3. The abnormality detection device according to claim 2, wherein the controller detects the execution of the stop control of the motor when it detects a stop request from the driver.

4. The abnormality detection device according to claim 1, wherein the controller reduces the upper limit speed of the electric vehicle when the electric vehicle is traveling on an incline with a downward gradient of a gradient threshold or higher.

5. The abnormality detection device according to claim 1, wherein the controller detects an abnormality in the motor if no abnormality has been detected in the motor controller that controls the motor, the difference between the target rotational speed of the motor and the actual rotational speed of the motor is greater than or equal to the abnormality determination threshold, and the state in which the generation of the regenerative current by the motor is not detected continues for a predetermined duration or longer.

6. An abnormality detection device installed in an electric vehicle that drives a motor based on a target rotational speed, The system includes a controller that determines that the motor is abnormal if the difference between the target rotational speed and the actual rotational speed is greater than or equal to an abnormality detection threshold. The controller is an abnormality detection device that masks the determination that the motor is abnormal when the generation of regenerative current by the motor is detected.
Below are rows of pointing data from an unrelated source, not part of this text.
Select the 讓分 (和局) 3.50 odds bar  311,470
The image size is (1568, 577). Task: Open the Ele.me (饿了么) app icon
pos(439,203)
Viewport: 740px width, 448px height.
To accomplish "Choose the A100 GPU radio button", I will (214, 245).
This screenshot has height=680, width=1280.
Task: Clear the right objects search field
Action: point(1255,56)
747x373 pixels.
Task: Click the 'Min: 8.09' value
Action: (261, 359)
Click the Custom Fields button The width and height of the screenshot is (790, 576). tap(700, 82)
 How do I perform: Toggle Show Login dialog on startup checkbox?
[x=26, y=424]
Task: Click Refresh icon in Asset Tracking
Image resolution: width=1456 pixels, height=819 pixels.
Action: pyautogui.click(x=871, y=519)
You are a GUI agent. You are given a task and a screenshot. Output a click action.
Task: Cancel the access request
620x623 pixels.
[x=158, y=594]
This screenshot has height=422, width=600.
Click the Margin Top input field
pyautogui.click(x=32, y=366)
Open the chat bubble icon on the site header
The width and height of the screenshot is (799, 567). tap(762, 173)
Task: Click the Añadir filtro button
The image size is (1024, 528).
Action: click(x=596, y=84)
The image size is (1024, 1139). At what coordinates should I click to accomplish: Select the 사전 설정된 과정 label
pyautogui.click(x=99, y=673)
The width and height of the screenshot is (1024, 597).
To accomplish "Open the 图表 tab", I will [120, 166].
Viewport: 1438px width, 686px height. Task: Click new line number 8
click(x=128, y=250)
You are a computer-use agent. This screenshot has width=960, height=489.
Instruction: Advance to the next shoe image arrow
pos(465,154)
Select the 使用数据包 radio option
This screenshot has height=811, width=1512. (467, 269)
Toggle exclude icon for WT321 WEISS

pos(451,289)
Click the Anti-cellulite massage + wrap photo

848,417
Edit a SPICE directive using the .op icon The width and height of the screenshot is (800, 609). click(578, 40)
7. An abnormality detection method in an electric vehicle that drives a motor based on a target rotational speed, An abnormality detection method for detecting an abnormality in a motor when the difference between the target rotational speed and the actual rotational speed is greater than or equal to an abnormality determination threshold, and when the generation of regenerative current by the motor is not detected.

8. An abnormality detection method in an electric vehicle that drives a motor based on a target rotational speed, An abnormality detection method that, when the difference between the target rotational speed and the actual rotational speed is greater than or equal to an abnormality detection threshold, and when the generation of regenerative current by the motor is detected, masks the detection of an abnormality in the motor.